Stored data entries:
Start of Block

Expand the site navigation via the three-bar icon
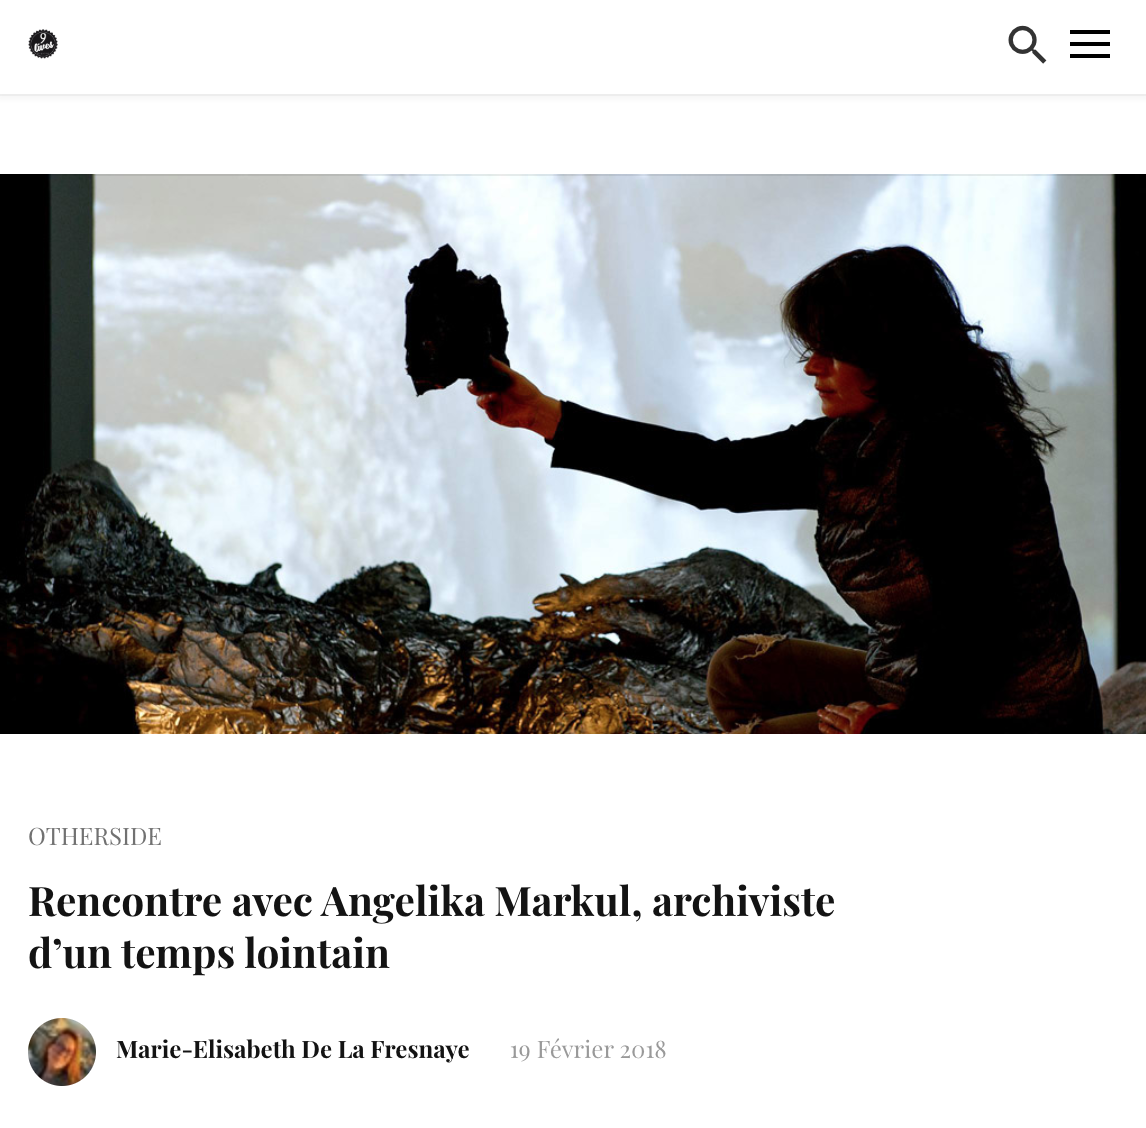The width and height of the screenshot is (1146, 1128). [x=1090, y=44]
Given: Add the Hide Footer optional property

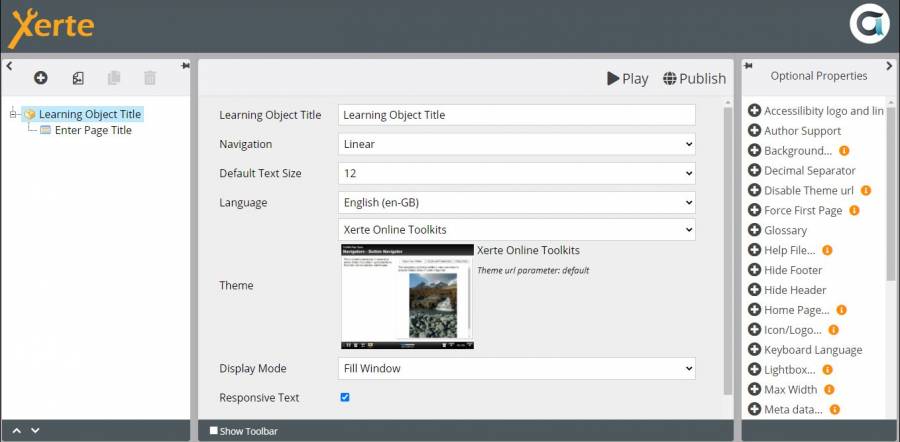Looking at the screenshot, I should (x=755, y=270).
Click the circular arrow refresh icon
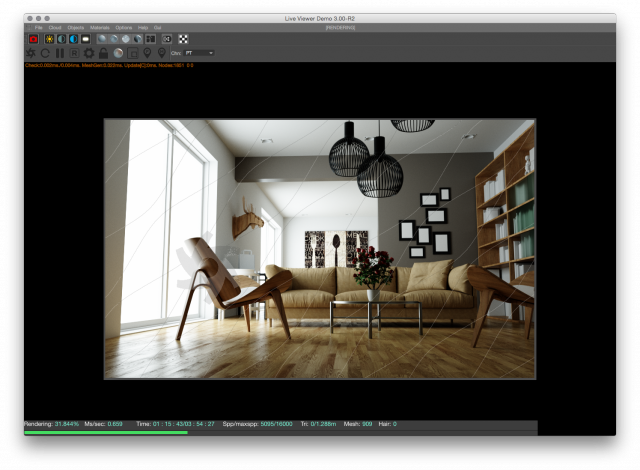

End of Block

WORK REQUIRED: When you set down the records above, copy every line exactly and exclude the pictures.

ANSWER AREA:
Expand the site navigation via the three-bar icon
The width and height of the screenshot is (1146, 1128). [x=1090, y=44]
Given: Add the Hide Footer optional property

Looking at the screenshot, I should (x=755, y=270).
Click the circular arrow refresh icon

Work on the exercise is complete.